Entanglement-informed Construction of Variational Quantum Circuits

TL;DR

This paper introduces entanglement-informed ansatz schemes for variational quantum algorithms, optimizing the balance between accuracy and entanglement complexity to improve ground state simulations on noisy quantum hardware.

Contribution

It proposes a novel approach to designing variational ansatzes based on the entanglement structure of specific quantum models, enhancing efficiency and convergence.

Findings

Plateau in ansatz accuracy controlled by entangling gates

Combining long-range and short-range entanglement improves accuracy

Renormalization group approach aids ansatz construction for critical systems

Abstract

The Variational Quantum Eigensolver (VQE) is a promising tool for simulating ground states of quantum many-body systems on noisy quantum computers.
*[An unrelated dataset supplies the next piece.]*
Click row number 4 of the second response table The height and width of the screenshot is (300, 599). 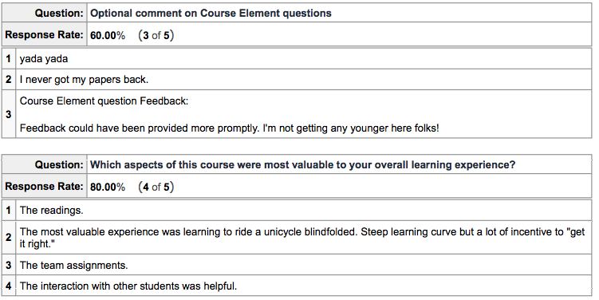(9, 286)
Its effectiveness relies heavily on the ansatz, which must be both hardware-efficient for implementation on noisy hardware and problem-specific to avoid local minima and convergence problems. In this article, we explore entanglement-informed ansatz schemes that naturally emerge from specific models, aiming to balance accuracy with minimal use of two-qubit entangling gates, allowing for efficient use of techniques such as quantum circuit cutting. We focus on three models of quasi-1D Hamiltonians: (i) systems with impurities acting as entanglement barriers, (ii) systems with competing long-range and short-range interactions transitioning from a long-range singlet to a quantum critical state, and (iii) random quantum critical systems. For the first model, we observe a plateau in the ansatz accuracy, controlled by the number of entangling gates between subsystems. This behavior is explained by iterative capture of eigenvalues in the entanglement spectrum. In the second model, combining long-range and short-range entanglement schemes yields the best overall accuracy, leading to global convergence in the entanglement spectrum. For the third model, we use an renormalization group approach to build the short- and long-range entanglement structure of the ansatz. Our comprehensive analysis provides a new perspective on the design of ans\"atze based on the expected entanglement structure of the approximated state.